Virion acenou com a cabeça enquanto procurava no bolso interno de seu manto. “Há uma última coisa que você precisa pensar.”
Ele tirou a mão e a abriu na minha frente para revelar uma moeda preta do tamanho de sua palma. A moeda brilhou com o menor movimento, chamando minha atenção para as gravações complexas que foram gravadas por toda ela. “Este é um dos artefatos que me foram entregues. Eu dei este e o outro artefato ao meu filho quando renunciei ao trono, mas após a morte de Alea, ele me devolveu isso, dizendo que eu deveria escolher a próxima lança.”
Fiquei ali em silêncio por um momento, hipnotizado pela moeda oval que parecia pulsar na mão de Virion. “Então este é o artefato que Alea tinha?”
“Sim. Ligá-lo com o seu sangue e o meu o acionará, dando a você o impulso que permitiu que todas as outras lanças entrassem no estágio branco. Eu sei que você não é um elfo, mas ficaria honrado se você servisse como uma lança sob mim.”
Minhas mãos se contraíram, tentadas a aceitar seu presente que me daria uma chance melhor de lutar contra os Quatro Ceifeiros e seus sequazes.
Soltando um suspiro, balancei a cabeça. “Vou lutar por você mesmo sem este vínculo, mas não posso aceitá-lo. Posso me arrepender disso, mas não parece certo para mim trapacear meu caminho para o estágio branco. Chegarei lá sozinho.”
“Boa escolha”, a voz familiar e rouca de um certo asura ecoou de trás de mim.
Olhei por cima do meu ombro para ver o asura de olhos roxos andando, com os braços atrás das costas.
“Lord Aldir”, Virion se curvou secamente, com a palma da mão ainda aberta para o asura ver.
Aldir pegou a moeda de sua mão e a estudou com um olhar para baixo. “Embora este artefato possa dar a você um tremendo aumento de força, ele inibe muito o potencial de crescer ainda mais.”

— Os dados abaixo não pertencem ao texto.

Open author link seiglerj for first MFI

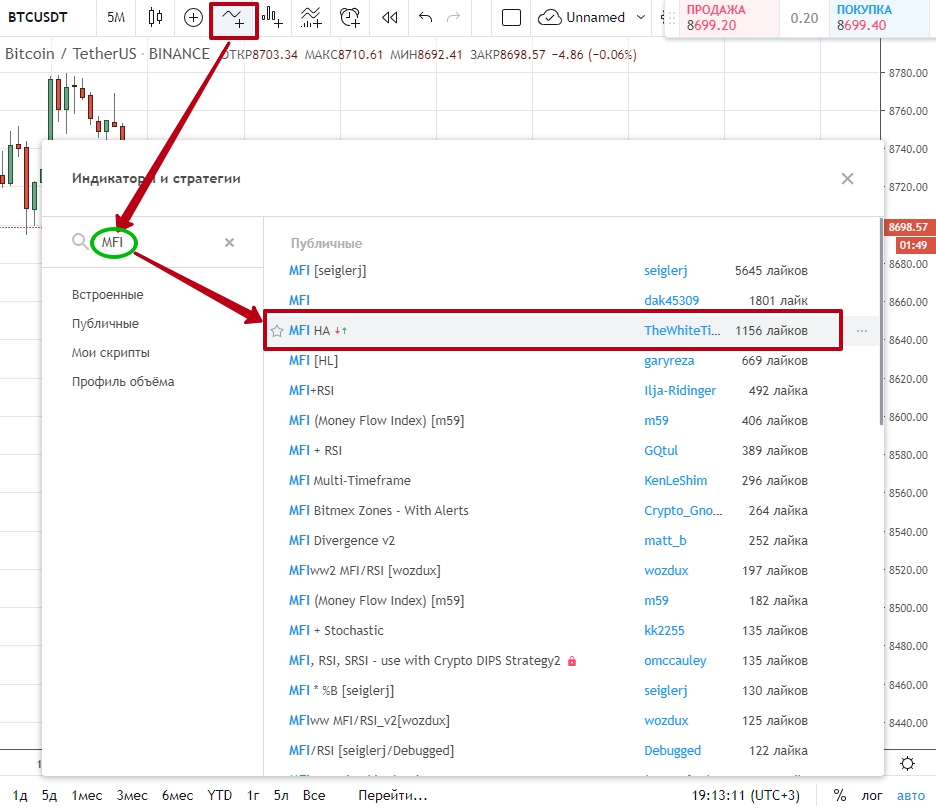(x=665, y=270)
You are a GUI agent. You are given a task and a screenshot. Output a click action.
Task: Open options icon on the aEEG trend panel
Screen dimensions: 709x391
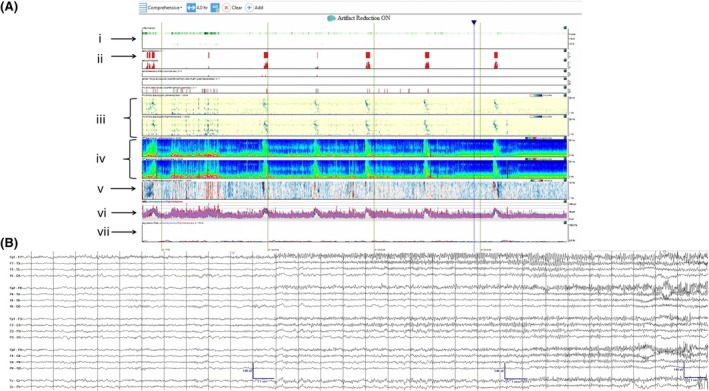[566, 202]

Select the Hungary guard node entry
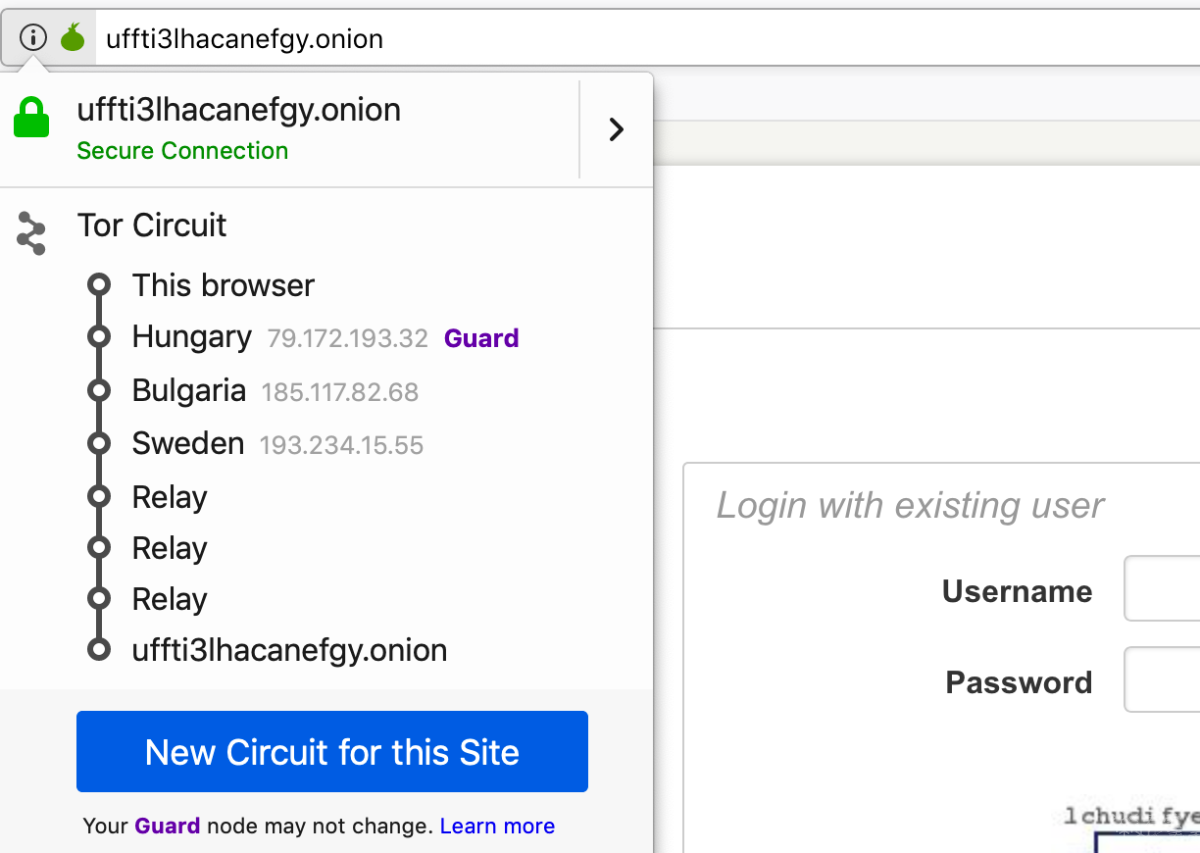[192, 337]
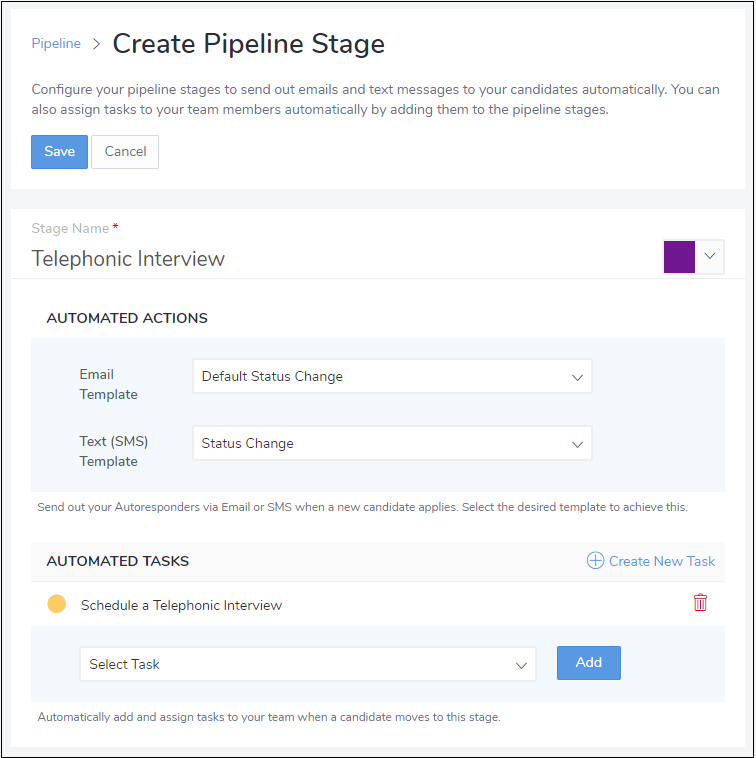Click the Create New Task link

point(661,561)
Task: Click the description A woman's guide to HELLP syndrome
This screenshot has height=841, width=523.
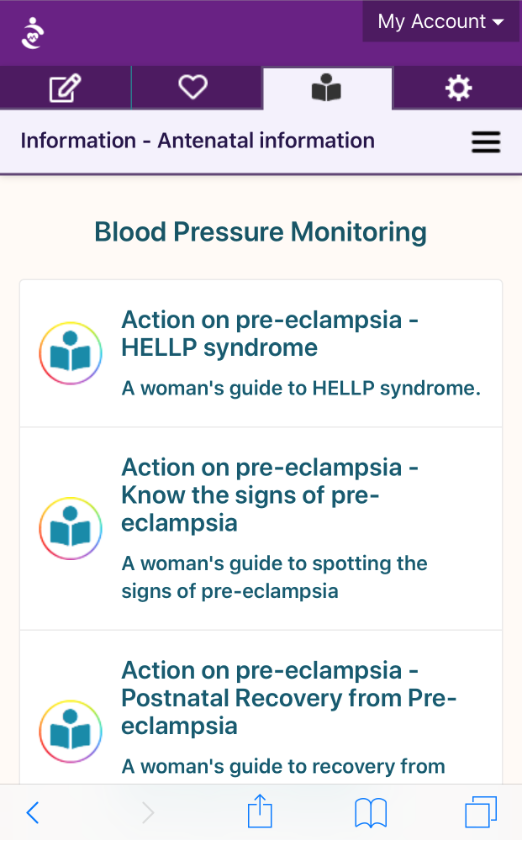Action: [x=301, y=388]
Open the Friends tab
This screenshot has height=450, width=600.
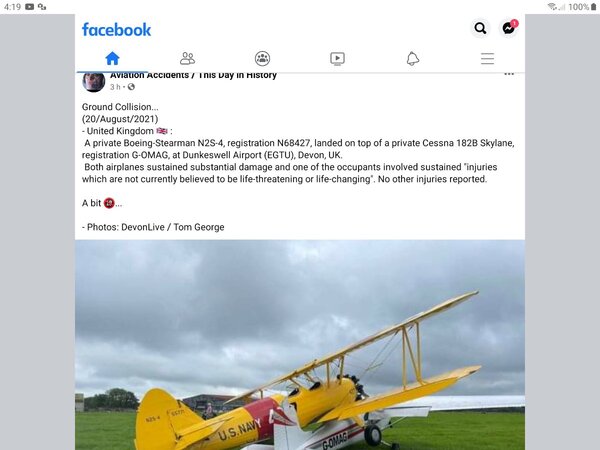(x=187, y=59)
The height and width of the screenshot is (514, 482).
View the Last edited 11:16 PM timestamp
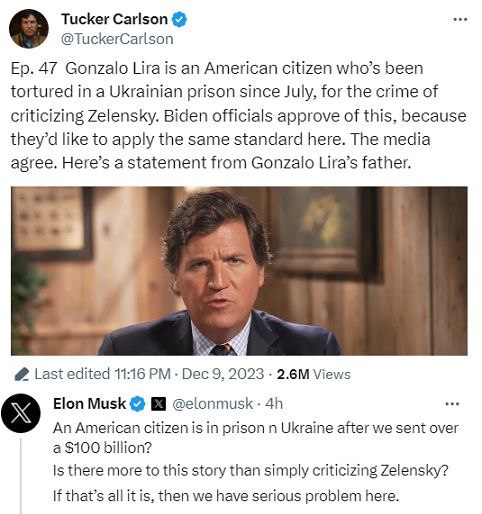[x=102, y=374]
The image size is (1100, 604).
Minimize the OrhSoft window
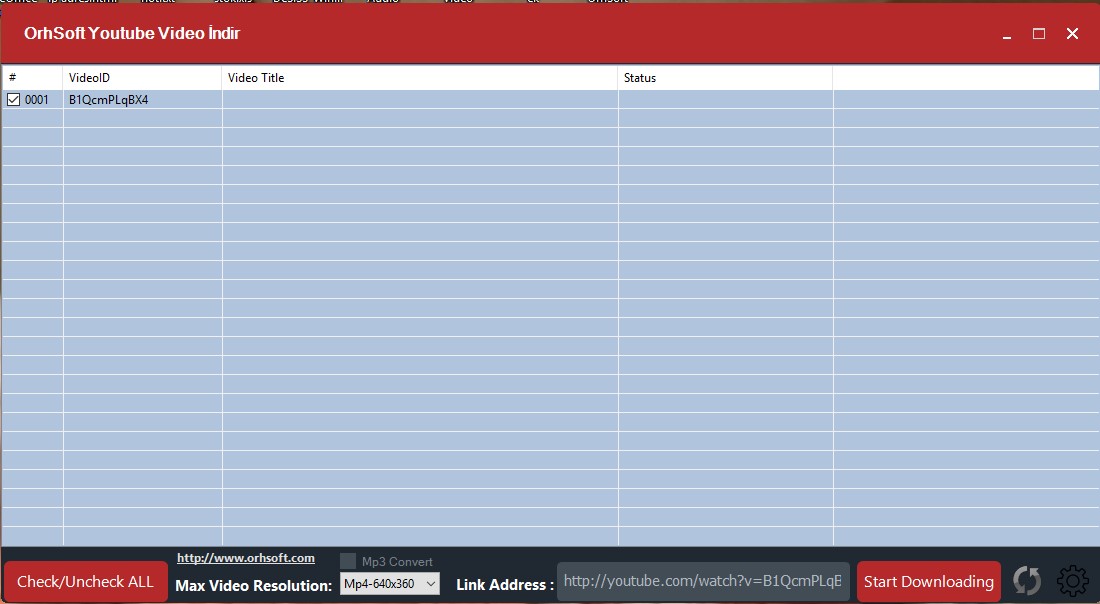(x=1007, y=34)
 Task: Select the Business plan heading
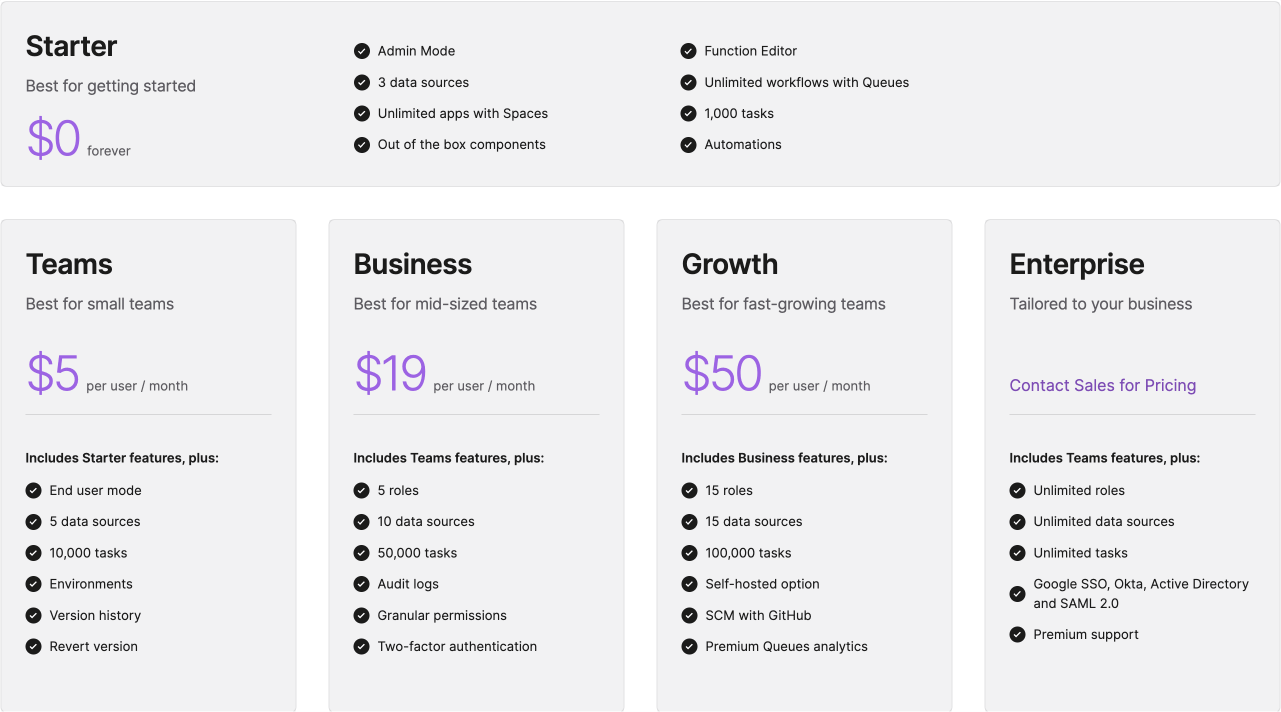pyautogui.click(x=413, y=264)
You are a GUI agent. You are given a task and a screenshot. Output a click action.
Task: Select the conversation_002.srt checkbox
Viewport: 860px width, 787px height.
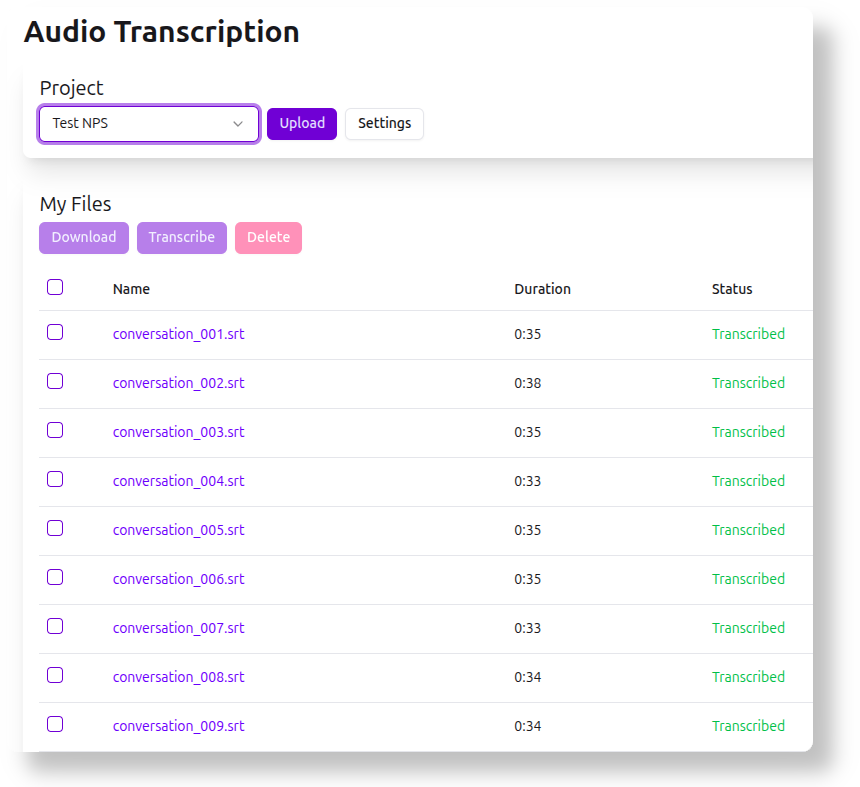(x=55, y=382)
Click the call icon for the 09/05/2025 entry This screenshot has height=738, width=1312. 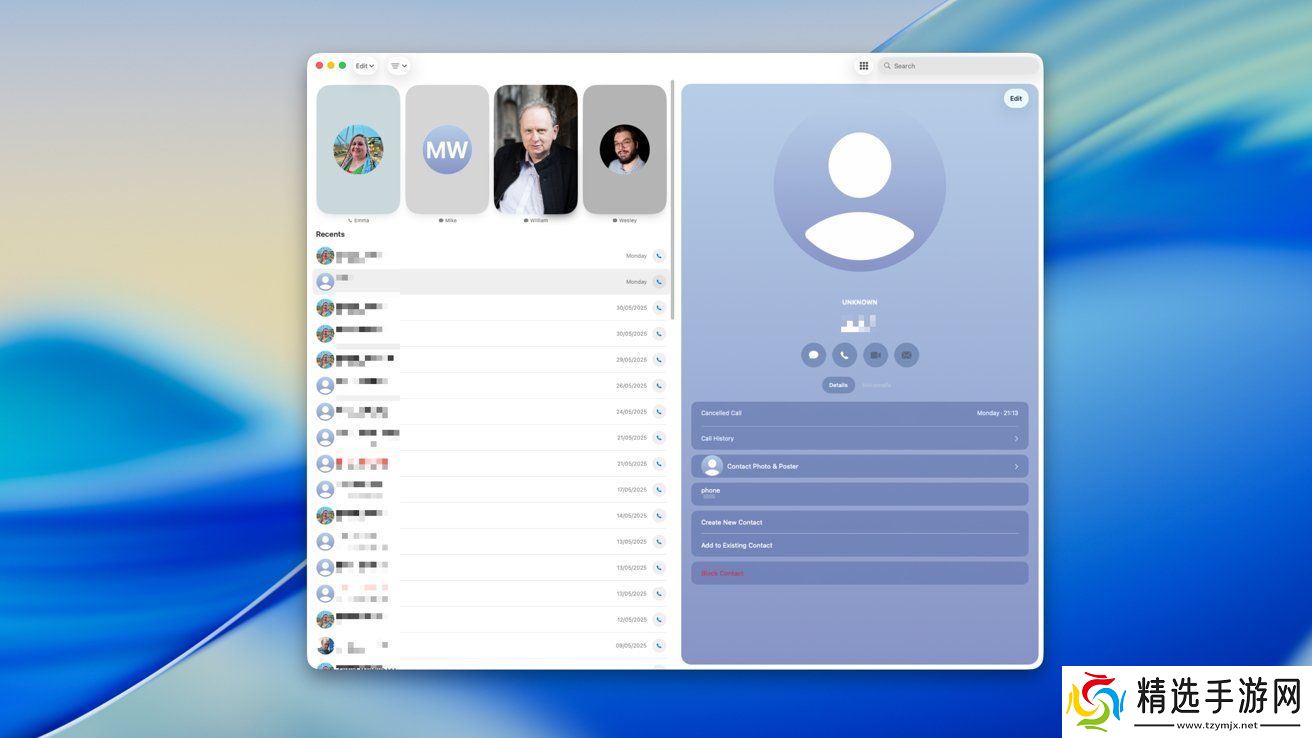[659, 646]
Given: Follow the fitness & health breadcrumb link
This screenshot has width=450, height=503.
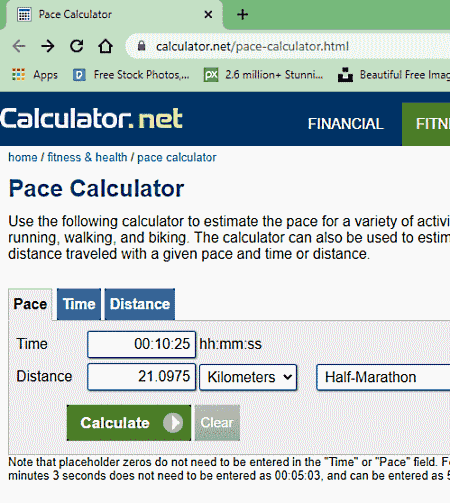Looking at the screenshot, I should click(x=87, y=157).
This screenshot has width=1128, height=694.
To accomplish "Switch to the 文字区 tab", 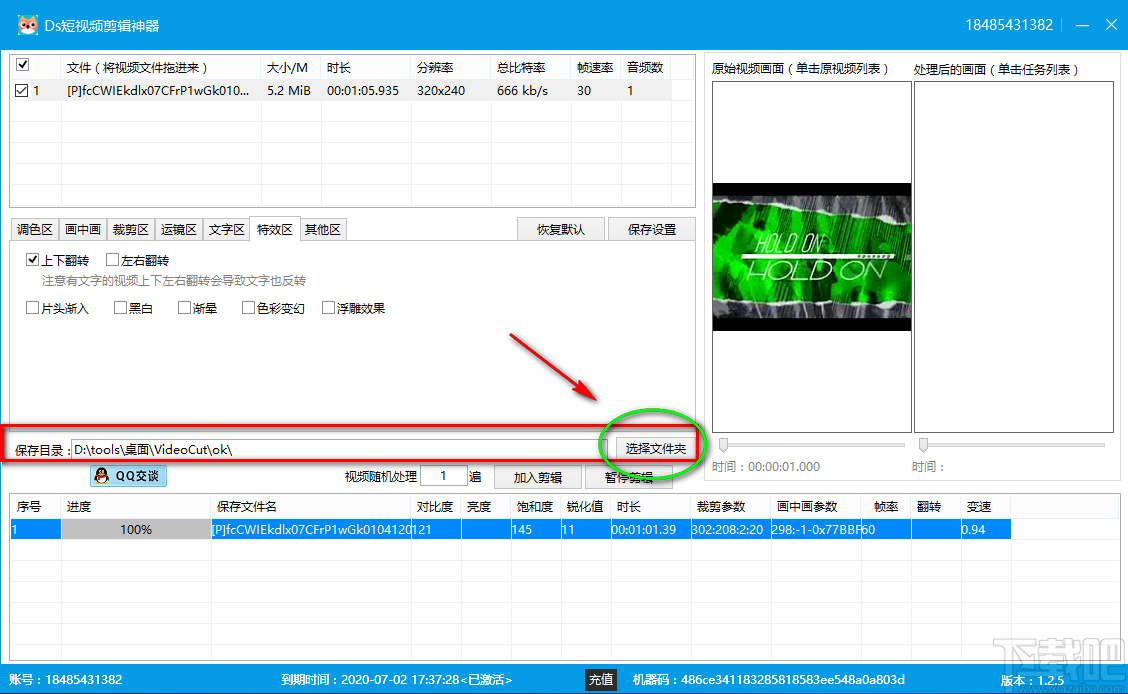I will coord(227,228).

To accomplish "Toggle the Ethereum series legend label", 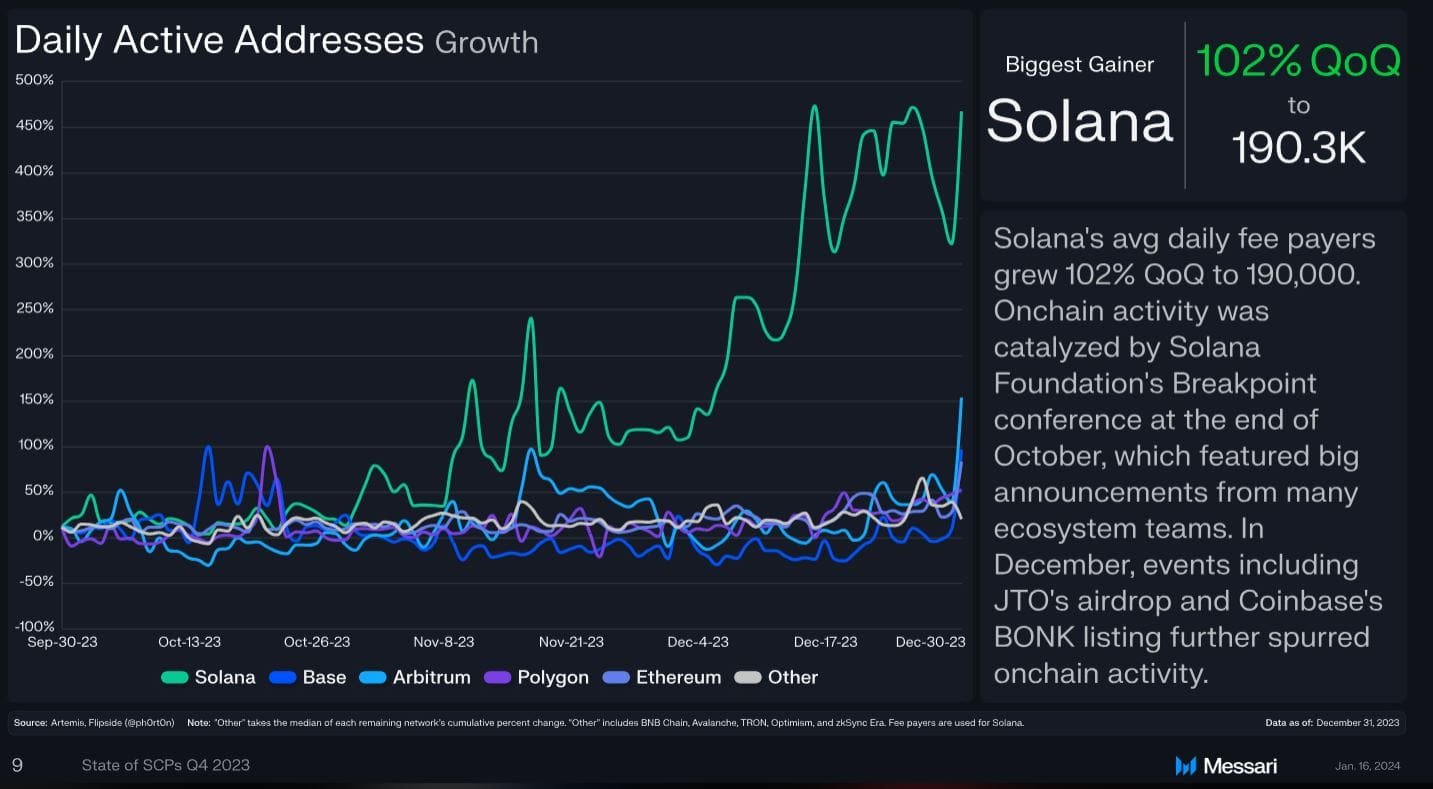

O asura jogou a moeda de volta para Virion enquanto continuava falando. “Normalmente, eu recomendaria que quaisquer inferiores aproveitassem a oportunidade de usar isso, especialmente nesses tempos perigosos, mas Arthur, você é um caso diferente. Seu talento à parte, em você o sangue de Lady Sylvie corre pelas suas veias e a vontade poderosa de sua mãe dentro do seu núcleo de mana. Pode servir como um risco durante a guerra, mas eu sugiro que você não o faça.”
“Obrigado pelo aviso”, respondi. Dando uma olhada ao redor, notei que, embora Blaine e Priscilla Glayder permanecessem aqui, Curtis e Kathyln, junto com Tess e seus pais, haviam partido.
“Você está voltando para o castelo agora também?” Perguntei a Virion.
Virion acenou solenemente. “Há muito a ser preparado. Blaine e Priscilla ajudarão a preparar esta cidade com a ajuda de suas lanças enquanto isso. Não saberemos exatamente onde eles vão aterrissar ou como eles vão se espalhar, mas é vital que protejamos esta cidade. Felizmente, os navios ainda estão a alguns dias de distância.”
“Eu entendo. Encontrarei você assim que eu tiver cuidado de tudo aqui.”
Enquanto Virion e Aldir se preparavam para passar pelo portão de teletransporte, o asura de cabelo branco se virou, combinando meu olhar com seu único olho roxo. “Arthur, você está pronto para esta guerra?”
Meus lábios se curvaram em um sorriso quando soltei uma risada. “Não, mas não pretendo perder para aqueles malditos Vritras.”
Aldir sorriu em resposta e se virou. “Bom. É isso que eu gosto de ouvir.”